For this example, the names of the applications follow the Spring Cloud Stream concepts (Source, Processor, Sink). These concepts map to the logical equivalent of the Java 8 functions (Supplier, Function, Consumer, respectively). While Spring Cloud Stream can support one or more Function instances in a Source as well as in a Sink (via function composition), we have three separate applications to demonstrate how each can work as an independent application.

stream applications layered architecture

In this guide, we work from the back to the front. That is, we first build the Sink application, followed by the Processor, and finally build the Source. We use the RabbitMQ dashboard UI to test each component as we go.

Install Prerequisite - RabbitMQ

To use Spring Cloud Stream functionality, we need to ensure that a message broker is accessible. For this guide, we use RabbitMQ. If a local Docker environment is found, the following command can start RabbitMQ:

docker run -d --hostname my-rabbit --name some-rabbit -p 15672:15672 -p 5672:5672 rabbitmq:3-management

The result is that RabbitMQ should be accessible locally with the username/password of guest/guest.

Sink Application

The sink (java.util.function.Consumer) is defined in NameSinkConfiguration as:

@Bean
public Consumer<Person> nameSink() {
  return person -> {
    System.out.println(person.name());
    System.out.println(person.processedTimestamp());
  };
}

Starting this application without configuring the exchange name automatically generates an exchange named nameSink-in-0 in RabbitMQ. We want to customize this exchange so that we can later hook our processor to our sink.

spring.cloud.stream.function.bindings.nameSink-in-0=sinkinput

To test the sink, we manually publish a JSON message representing a Person record to the newly generated exchange:

rabbitmq sink

Also, in our application logs we should see the data outputted:

output sink

Processor Application

The processor (java.util.function.Function) is defined in NameProcessorConfiguration as:

@Bean
public Function<String, Person> processName() {
  return name -> new Person(name, new Date().getTime());
}

This function takes a String value as input and creates a new Person record that adds the timestamp of when the data was processed. Running this application creates two new exchanges in RabbitMQ: processName-in-0 and processName-out-0. Similar to the configuration we applied to the sink application, we want to change these exchange names so they can hook into the sink and, soon, to the supplier.

spring.cloud.stream.function.bindings.processName-in-0=processorinput
spring.cloud.stream.function.bindings.processName-out-0=sinkinput
Note
The output of the processor matches the input of the sink.

Using the RabbitMQ dashboard, we can now send a String (name) to the processor input exchange and watch as it flows to the connected sink.

rabbitmq processor

If the processor and the sink are connected properly, you should see the output from your running sink:

output processor sink

Source Application

The Source (java.util.function.Supplier) is defined in NameSourceConfiguration as:

@Bean
public Supplier<String> supplyName() {
  return () -> "Christopher Pike";
}

Similar to how we hooked up the processor output to the sink input, we must do the same and connect the source output to the processor input.

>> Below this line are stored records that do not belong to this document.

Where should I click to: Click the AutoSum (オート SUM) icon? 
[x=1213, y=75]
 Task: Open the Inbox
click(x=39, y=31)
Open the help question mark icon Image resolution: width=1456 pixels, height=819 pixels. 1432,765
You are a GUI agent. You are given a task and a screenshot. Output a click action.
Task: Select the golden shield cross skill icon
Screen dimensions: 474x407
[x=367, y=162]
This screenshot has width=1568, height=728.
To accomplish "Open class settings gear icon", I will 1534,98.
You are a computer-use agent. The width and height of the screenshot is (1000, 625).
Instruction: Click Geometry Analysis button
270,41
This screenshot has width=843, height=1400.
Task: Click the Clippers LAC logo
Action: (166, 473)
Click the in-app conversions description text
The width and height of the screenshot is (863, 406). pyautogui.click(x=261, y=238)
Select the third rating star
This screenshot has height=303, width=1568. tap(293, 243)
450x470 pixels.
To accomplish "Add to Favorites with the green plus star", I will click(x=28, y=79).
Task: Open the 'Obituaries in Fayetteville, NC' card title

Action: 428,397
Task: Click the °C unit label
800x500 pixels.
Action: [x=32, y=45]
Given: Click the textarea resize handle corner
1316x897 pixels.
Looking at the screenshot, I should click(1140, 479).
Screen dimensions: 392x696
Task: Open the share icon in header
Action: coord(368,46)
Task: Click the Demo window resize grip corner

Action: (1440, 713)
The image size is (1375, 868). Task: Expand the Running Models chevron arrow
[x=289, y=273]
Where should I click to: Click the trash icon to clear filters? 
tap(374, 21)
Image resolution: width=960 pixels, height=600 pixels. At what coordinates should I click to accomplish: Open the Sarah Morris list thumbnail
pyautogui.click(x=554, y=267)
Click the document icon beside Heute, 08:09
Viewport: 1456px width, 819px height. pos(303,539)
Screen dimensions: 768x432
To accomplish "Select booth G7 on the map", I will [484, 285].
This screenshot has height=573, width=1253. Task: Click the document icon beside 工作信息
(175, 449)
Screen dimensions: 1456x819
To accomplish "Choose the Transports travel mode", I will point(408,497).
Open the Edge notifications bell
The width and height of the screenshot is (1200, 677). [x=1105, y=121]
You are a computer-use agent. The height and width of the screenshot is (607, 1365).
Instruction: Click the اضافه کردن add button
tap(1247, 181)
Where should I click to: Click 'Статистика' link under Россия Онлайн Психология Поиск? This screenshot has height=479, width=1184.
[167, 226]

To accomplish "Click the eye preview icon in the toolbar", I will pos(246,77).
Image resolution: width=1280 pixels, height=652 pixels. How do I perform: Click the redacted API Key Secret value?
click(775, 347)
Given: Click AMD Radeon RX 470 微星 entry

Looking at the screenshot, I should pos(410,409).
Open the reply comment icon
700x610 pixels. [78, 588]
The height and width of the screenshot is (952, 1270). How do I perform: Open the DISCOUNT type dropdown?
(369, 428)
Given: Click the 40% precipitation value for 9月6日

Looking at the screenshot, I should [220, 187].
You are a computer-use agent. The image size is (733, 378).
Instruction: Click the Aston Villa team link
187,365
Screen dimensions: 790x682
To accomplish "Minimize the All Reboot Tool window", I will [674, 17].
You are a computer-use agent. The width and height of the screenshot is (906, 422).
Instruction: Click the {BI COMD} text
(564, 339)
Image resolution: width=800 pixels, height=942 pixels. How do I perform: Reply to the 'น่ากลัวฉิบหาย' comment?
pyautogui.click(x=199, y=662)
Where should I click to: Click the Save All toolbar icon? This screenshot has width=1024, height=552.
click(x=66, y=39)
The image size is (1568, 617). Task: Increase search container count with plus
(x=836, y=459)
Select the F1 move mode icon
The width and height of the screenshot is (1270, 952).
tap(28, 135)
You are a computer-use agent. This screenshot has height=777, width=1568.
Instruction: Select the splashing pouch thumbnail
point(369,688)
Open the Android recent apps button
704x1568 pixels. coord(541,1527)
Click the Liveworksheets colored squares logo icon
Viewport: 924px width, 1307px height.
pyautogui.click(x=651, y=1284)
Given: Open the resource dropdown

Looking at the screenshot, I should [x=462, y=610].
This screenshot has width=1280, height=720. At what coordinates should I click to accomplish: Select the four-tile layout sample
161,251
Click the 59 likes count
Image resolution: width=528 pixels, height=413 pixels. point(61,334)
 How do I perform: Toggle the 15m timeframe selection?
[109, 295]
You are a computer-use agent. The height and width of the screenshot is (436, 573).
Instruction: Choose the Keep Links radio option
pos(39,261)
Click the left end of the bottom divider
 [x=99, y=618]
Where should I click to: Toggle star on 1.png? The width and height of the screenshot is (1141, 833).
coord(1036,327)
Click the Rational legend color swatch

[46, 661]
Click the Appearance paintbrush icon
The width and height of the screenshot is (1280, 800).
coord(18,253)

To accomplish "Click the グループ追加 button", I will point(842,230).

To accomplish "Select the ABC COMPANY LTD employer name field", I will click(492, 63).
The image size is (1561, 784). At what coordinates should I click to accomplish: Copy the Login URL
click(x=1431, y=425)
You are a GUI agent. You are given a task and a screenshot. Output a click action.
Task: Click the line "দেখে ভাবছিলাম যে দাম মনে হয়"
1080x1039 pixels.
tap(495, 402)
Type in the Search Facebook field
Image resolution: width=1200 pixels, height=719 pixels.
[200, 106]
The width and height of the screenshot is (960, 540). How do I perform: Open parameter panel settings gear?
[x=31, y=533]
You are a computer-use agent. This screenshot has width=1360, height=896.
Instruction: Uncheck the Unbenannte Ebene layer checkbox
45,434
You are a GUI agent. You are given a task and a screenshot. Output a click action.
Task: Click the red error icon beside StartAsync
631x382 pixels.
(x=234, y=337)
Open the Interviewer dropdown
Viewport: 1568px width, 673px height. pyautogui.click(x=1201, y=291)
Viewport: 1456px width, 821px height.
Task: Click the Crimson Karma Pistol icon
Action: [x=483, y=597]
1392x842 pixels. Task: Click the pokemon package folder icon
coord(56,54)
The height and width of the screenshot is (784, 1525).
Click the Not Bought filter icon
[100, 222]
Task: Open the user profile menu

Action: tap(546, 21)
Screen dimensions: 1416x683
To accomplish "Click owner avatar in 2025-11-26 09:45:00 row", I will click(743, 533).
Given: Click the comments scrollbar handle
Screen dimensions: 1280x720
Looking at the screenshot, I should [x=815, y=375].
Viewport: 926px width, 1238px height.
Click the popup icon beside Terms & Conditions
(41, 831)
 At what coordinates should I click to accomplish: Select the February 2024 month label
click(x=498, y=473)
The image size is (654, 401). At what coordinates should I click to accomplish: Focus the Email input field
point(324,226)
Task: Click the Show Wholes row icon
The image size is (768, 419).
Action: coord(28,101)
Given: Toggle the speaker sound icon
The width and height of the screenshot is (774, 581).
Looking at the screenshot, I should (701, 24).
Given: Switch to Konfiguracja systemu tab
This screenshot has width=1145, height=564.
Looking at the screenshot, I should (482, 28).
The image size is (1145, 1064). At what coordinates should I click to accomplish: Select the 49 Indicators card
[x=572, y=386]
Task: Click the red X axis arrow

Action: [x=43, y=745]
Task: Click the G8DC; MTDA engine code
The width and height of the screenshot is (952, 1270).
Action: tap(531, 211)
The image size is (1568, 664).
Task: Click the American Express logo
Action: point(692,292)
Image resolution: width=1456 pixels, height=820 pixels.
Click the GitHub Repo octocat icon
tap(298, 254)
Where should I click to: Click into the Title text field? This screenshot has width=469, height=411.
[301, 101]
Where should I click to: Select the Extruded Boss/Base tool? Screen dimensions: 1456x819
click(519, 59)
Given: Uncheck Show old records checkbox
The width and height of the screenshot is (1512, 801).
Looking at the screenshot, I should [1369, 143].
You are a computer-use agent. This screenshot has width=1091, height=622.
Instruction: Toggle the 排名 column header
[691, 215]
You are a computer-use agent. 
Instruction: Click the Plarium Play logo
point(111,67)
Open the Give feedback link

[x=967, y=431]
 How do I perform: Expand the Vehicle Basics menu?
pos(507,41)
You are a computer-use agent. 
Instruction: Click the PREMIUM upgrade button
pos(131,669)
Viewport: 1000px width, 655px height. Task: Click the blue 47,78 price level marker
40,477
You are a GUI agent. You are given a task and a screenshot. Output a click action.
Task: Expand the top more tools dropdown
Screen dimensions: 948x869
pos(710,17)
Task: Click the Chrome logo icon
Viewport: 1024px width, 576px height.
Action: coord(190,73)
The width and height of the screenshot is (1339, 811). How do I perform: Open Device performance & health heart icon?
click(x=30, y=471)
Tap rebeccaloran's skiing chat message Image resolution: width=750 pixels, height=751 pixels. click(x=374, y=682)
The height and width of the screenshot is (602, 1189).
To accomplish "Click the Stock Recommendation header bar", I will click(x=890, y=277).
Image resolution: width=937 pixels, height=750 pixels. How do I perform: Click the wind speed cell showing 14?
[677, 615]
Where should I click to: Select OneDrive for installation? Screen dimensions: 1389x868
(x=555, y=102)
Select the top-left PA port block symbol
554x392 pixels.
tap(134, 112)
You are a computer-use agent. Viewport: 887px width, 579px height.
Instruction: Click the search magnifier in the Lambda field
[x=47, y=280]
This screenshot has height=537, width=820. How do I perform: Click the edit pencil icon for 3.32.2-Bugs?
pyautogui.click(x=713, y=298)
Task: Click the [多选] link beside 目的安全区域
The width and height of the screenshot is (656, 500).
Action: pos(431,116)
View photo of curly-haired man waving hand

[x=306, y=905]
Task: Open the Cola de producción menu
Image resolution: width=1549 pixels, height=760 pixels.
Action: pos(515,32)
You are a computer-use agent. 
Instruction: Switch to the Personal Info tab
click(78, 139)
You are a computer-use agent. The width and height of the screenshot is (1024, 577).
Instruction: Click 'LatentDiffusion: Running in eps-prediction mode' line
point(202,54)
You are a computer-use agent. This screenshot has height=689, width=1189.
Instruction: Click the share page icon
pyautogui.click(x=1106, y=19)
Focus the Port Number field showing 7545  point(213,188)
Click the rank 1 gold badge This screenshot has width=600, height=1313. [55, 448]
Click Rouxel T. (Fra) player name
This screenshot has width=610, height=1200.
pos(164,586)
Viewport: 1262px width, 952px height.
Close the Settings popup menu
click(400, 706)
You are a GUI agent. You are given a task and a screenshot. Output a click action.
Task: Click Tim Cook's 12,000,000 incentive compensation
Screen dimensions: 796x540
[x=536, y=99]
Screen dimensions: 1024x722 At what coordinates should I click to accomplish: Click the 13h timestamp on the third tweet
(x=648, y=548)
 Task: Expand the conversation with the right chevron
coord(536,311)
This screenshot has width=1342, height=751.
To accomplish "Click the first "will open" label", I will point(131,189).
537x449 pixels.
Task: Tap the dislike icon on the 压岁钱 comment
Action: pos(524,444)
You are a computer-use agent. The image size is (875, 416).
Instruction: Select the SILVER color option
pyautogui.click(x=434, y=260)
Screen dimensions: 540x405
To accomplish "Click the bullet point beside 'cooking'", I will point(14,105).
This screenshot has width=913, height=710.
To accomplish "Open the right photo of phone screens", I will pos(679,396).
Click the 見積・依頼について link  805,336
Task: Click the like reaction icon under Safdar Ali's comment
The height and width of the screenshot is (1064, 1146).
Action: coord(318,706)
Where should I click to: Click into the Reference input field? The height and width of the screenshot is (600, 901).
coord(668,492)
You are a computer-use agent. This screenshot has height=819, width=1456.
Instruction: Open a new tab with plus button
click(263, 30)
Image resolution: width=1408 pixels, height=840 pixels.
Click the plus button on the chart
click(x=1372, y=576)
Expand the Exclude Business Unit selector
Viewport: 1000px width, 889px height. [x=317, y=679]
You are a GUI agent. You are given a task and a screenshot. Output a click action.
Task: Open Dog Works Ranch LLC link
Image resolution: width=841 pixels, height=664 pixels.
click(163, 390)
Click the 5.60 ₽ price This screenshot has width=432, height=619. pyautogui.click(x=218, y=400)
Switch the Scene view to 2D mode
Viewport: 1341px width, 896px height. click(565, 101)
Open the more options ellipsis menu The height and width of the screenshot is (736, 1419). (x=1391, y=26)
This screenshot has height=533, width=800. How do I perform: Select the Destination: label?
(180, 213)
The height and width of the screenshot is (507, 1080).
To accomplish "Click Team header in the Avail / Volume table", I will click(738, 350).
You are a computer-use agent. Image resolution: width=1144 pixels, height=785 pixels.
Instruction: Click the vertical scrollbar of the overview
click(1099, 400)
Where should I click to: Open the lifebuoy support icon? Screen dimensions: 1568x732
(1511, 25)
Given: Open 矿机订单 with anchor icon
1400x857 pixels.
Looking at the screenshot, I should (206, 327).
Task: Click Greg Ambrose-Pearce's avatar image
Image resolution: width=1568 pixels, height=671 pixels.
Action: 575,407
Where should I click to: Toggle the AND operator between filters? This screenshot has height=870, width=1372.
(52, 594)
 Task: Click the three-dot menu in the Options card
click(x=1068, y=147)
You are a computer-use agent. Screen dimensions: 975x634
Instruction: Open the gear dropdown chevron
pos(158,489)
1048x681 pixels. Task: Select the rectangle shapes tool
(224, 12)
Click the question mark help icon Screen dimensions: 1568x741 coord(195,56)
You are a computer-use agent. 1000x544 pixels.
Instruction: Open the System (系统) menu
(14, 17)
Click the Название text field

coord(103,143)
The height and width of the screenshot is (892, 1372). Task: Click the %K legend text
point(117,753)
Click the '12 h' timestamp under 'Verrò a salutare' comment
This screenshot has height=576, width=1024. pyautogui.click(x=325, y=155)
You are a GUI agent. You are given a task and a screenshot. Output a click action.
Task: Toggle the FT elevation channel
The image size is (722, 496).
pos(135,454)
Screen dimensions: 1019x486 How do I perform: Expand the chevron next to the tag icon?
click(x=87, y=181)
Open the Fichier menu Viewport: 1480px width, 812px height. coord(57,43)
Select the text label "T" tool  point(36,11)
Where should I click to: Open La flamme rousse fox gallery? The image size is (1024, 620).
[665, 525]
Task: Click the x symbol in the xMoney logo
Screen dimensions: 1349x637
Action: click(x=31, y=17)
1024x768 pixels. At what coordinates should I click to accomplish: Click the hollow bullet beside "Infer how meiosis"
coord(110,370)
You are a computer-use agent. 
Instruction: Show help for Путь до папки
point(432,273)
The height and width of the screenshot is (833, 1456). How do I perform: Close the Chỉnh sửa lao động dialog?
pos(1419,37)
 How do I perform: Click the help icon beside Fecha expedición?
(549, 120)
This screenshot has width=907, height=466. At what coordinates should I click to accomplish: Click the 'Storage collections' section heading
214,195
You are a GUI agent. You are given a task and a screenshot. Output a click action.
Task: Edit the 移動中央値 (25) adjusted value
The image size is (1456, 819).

spring.cloud.stream.function.bindings.supplyName-out-0=processorinput
Note
The output of the source should match the input of the processor.

If name-processor and name-sink are already running, starting the name-source immediately starts messages flowing through the system. You should see the same name continuously produced by name-sink with a slightly different timestamp for when the message passed through the processor. No more RabbitMQ dashboard testing required! You now have a fully functioning stream application.

Summary

Congratulations! You have completed Spring Cloud Stream’s high-level overview, and you were able to build and test Spring Cloud Stream applications that communicate with RabbitMQ.